Go through the entries below. Copy each line in which "Open" appears.

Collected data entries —

§

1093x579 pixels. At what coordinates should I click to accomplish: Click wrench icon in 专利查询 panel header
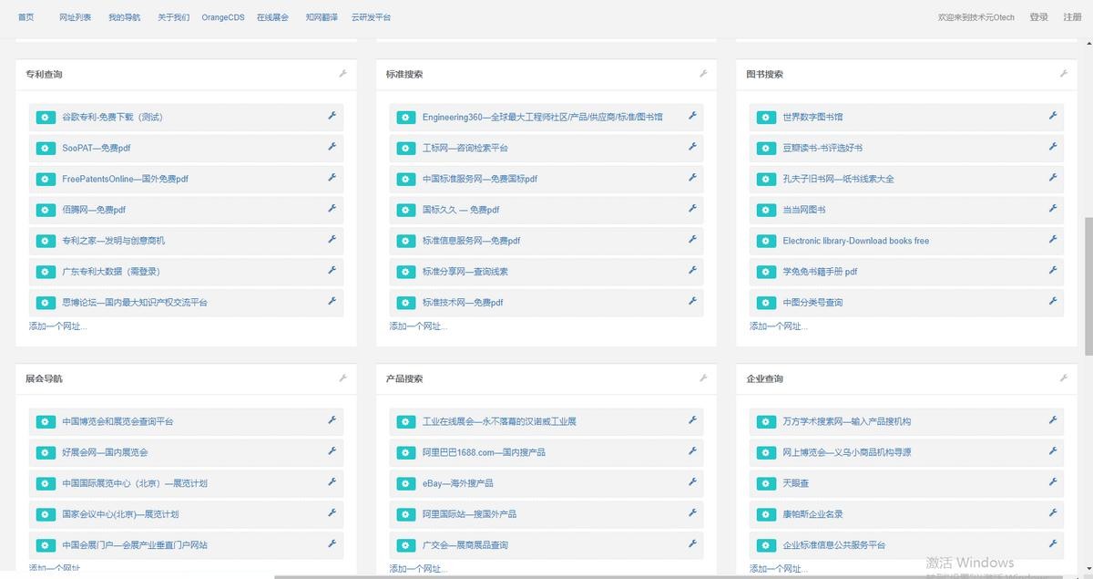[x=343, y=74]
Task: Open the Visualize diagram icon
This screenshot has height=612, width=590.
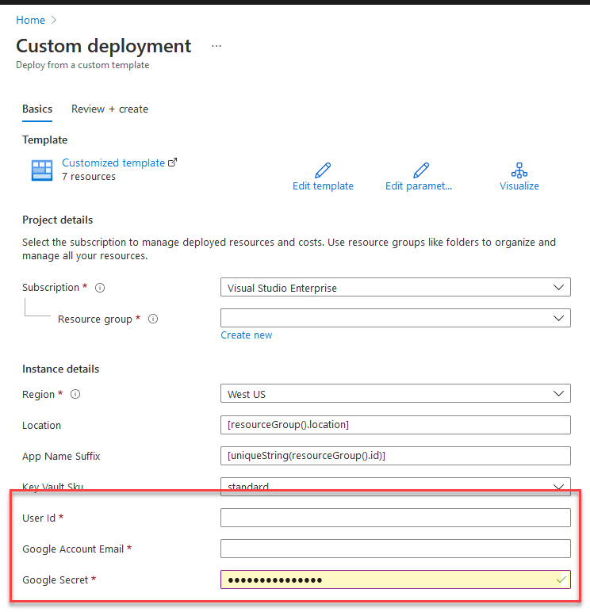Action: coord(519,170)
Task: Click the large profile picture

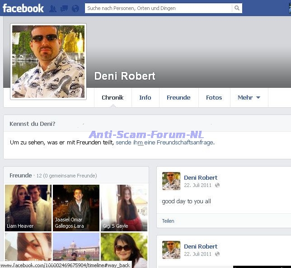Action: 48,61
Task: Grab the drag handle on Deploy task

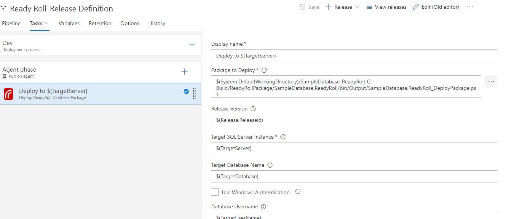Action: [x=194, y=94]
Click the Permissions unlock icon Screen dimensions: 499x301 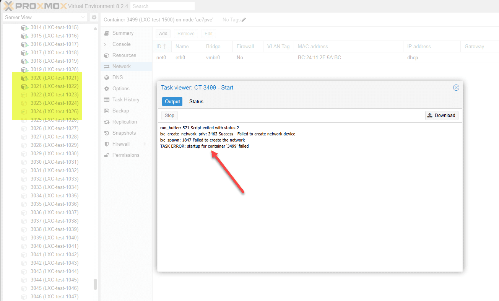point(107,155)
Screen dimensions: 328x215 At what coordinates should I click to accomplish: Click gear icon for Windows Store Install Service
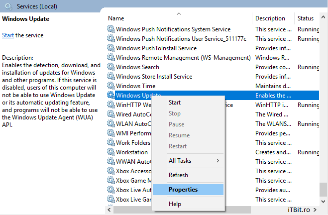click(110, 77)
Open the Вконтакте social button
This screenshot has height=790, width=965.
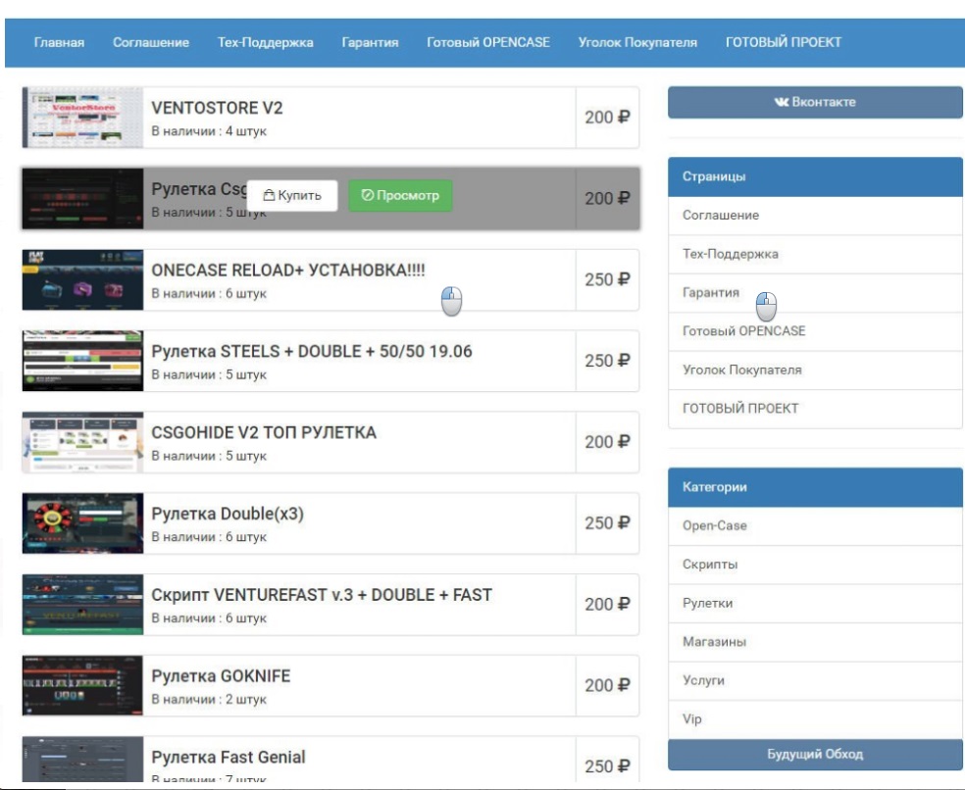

§

Reply —
Task: Open the Visualize diagram icon
Open the Вконтакте social button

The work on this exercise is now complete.